OBJECTIVETo investigate the feasibility and safety of membrane-based right-sided approach of laparoscopic suprapancreatic lymph node dissection for advanced distal gastric cancer.

METHODSThe clinical data of 41 patients with advanced distal gastric cancer who underwent laparoscopic gastrectomy using membrane-based right-sided approach for laparoscopic suprapancreatic lymph node dissection at the Department of Gastrointestinal Surgery, Zhongshan Hospital of Xiamen University from January 2016 to January 2018 were retrospectively analyzed. There were 24 males and 17 females with a mean age of 56.8 years and a mean body mass index of 22.6 kg/m². Membrane-based right-sided approach of laparoscopic suprapancreatic lymph node dissection contained 4 steps briefly: (1) dissection of mesenteria above the head of pancreas: the tri-junction of pancreas-duodenum was cut to expose and identify the logo of Benz;clearance of the membrane of No.5a was performed towards the left, and then expanded to the posterior layer of No.12a. (2) dissection of the V shape dorsal mesogastrium: membrane bridge at splenic artery trunk root was cut; in suprapancreatic space, clearance was performed towards to the left to the middle of the splenic artery trunk and expanded to the posterior Tolds plane upwards to the posterior phrenic angle and retroperitoneal esophagus, then the surrounding tissue of anterior abdominal aorta. (3) dissection of the U shape mesenteria:membrane bridge at common hepatic artery root was cut; mesentery was separated; the left gastric vein was freed and ligated at its root; in posterior pancreatic space, the mesentery of No.7, No.9 and No.8 was dissected in turns; the left gastric artery was high ligated and cut; the portal vein and posterior dorsal mesogastrium Toldt plane was routinely exposed; clearance was performed to right for No.8a and upward to the hepatic portal meeting at posterior mesentery No.12 plane. (4) dissection of the upper triangular area of pylorus: the trigone mesentery was cut along the upper edge of the pylorus; No.12a was swept upward along the gastric ventral mesentery; the upper boundary(No.8a) on the right side of the U-shaped membrane was joined. Intraoperative and postoperative presentations were analyzed.

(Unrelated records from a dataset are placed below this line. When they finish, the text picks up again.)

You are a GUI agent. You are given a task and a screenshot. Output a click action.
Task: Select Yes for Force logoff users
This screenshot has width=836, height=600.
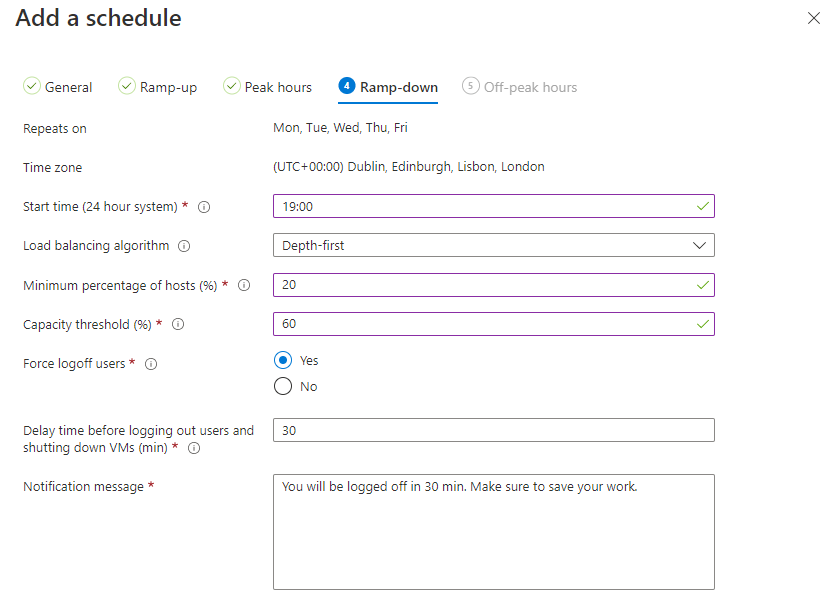(x=283, y=360)
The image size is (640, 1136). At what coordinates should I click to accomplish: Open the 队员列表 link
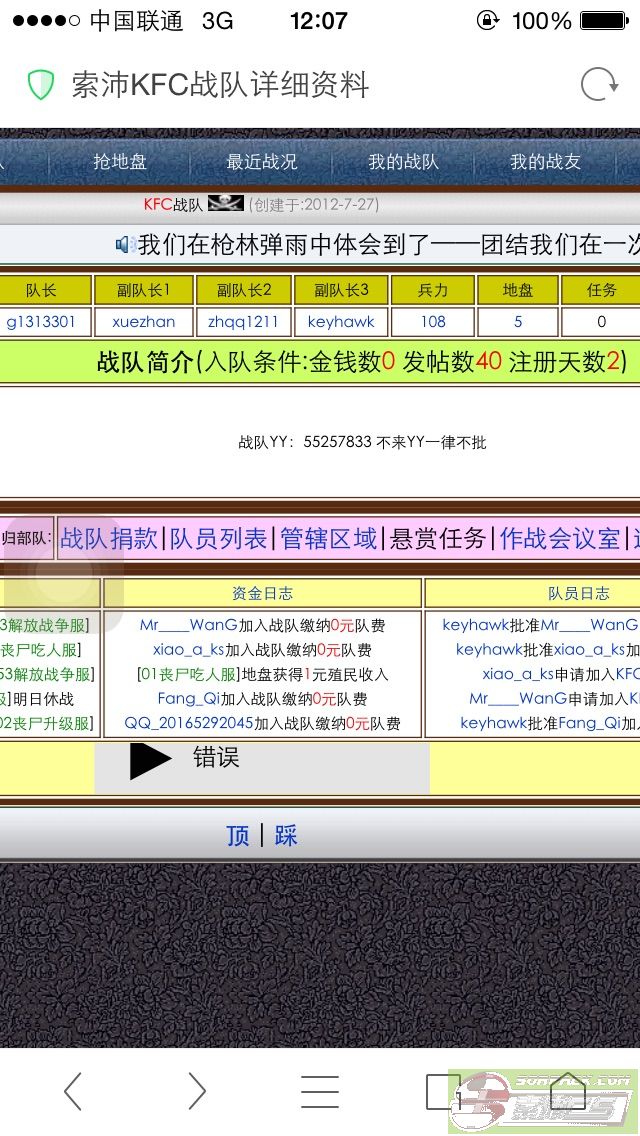(x=219, y=538)

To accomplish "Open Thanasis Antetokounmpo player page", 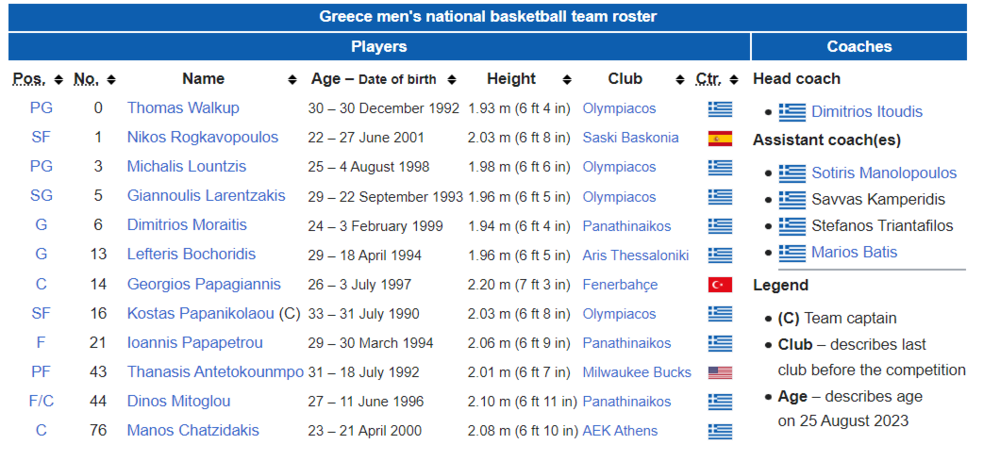I will click(x=215, y=372).
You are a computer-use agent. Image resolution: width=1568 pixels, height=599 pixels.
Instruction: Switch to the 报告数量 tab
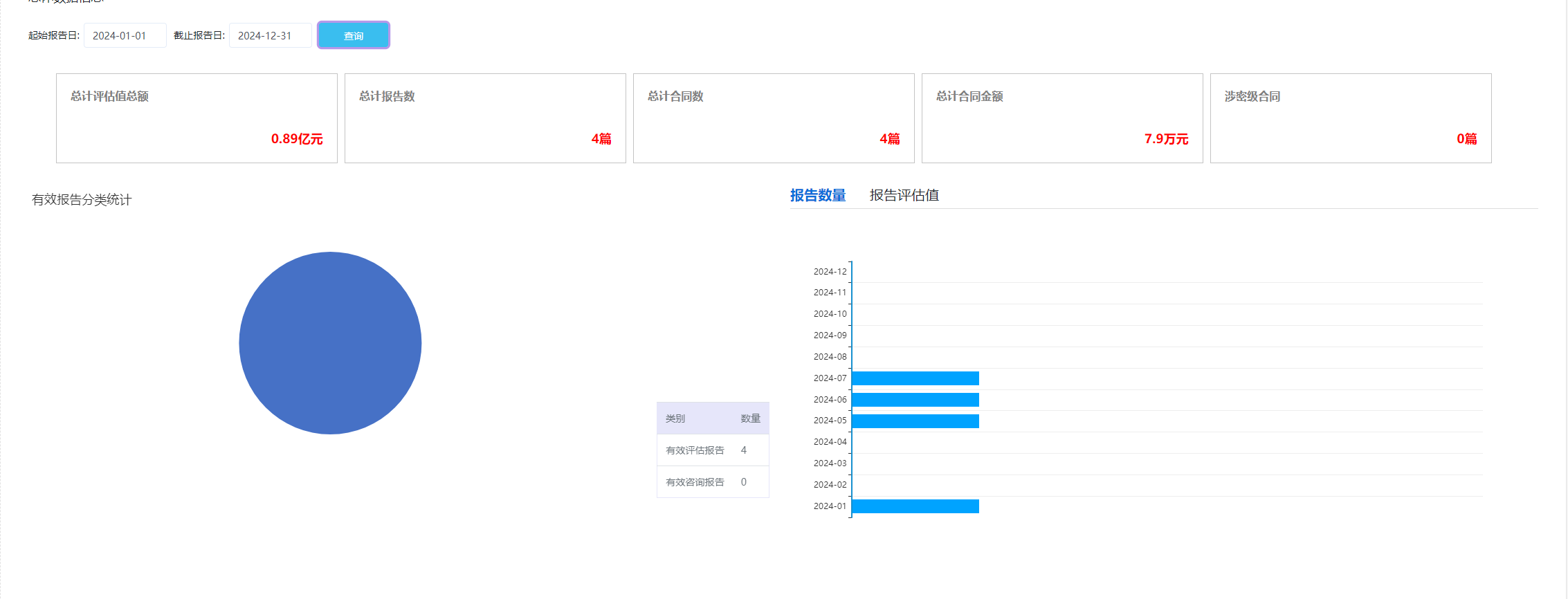(818, 196)
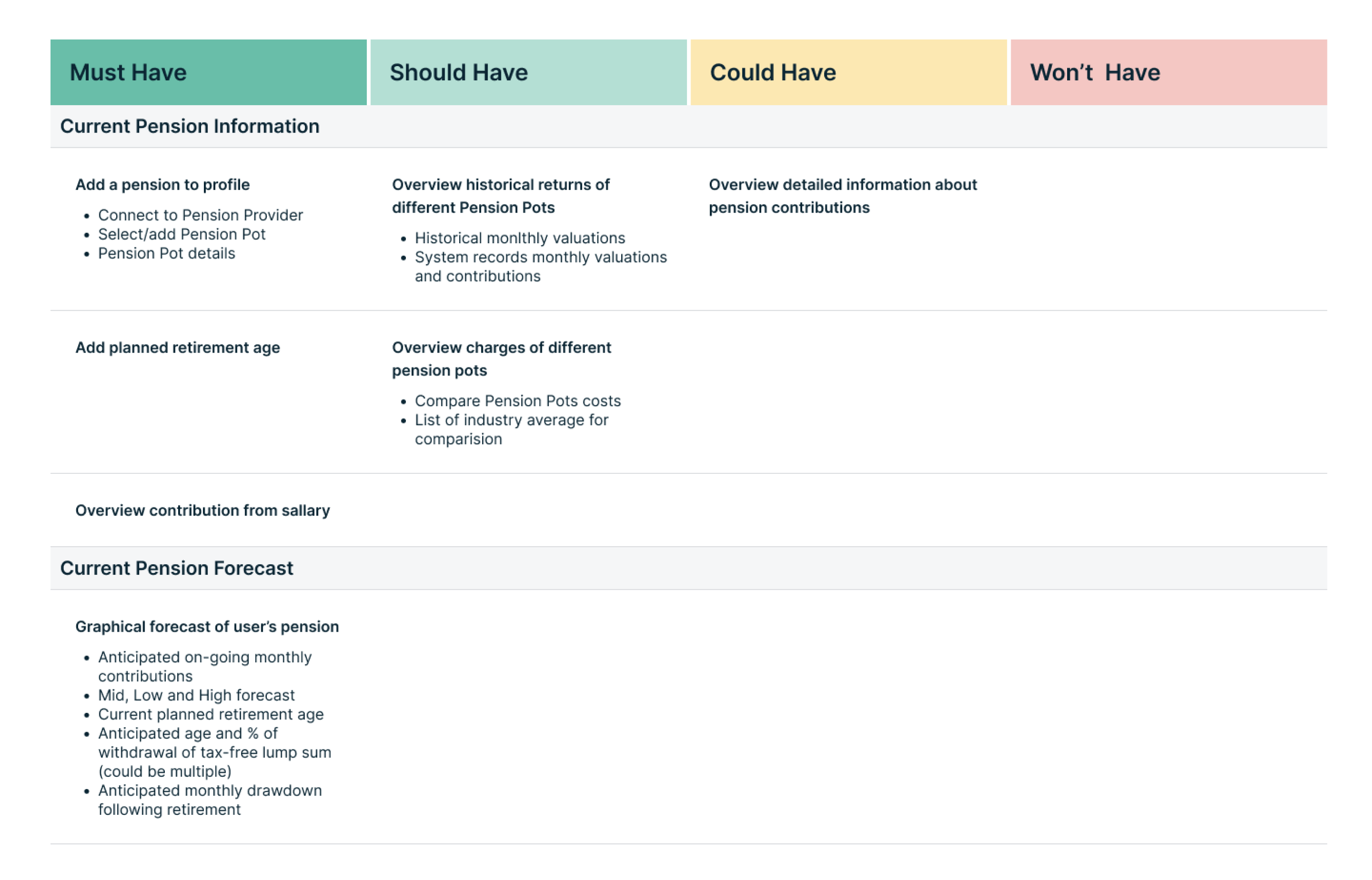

RESULTSLaparoscopic gastrectomy for advanced distal gastric cancer with membrane-based right-sided approach of laparoscopic suprapancreatic lymph node dissection was successfully carried out in all the 41 patients. Distal gastric mesenteria en bloc resection was successfully performed. The operation time was (145.2±25.4) minutes and intraoperative blood loss was (53.3±18.3) ml without massive bleeding and severe complication. Number of lymph nodes dissected was 41.1±6.4, and number of suprapancreatic lymph node dissected was 23.3±3.7 without residual cancer at cut margin by pathology. Postoperative drainage volume was (65.8±21.7) ml; time to withdraw of catheter was (7.0±1.7) days; time to fluid intake was (3.5±1.8) days; postoperative hospital stay was (10.4±2.8) days; time to postoperative anal exhaust was (3.3±1.1) days. No complications, such as chyle leakage, postoperative massive bleeding, anastomotic leakage, abdominal cavity infection or gastroplegia occurred within 30 days after surgery.

CONCLUSIONMembrane-based right-sided approach of laparoscopic suprapancreatic lymph node dissection for advanced distal gastric cancer can achieve en bloc resection and conform to the radical principle of oncology, and is safe and feasible.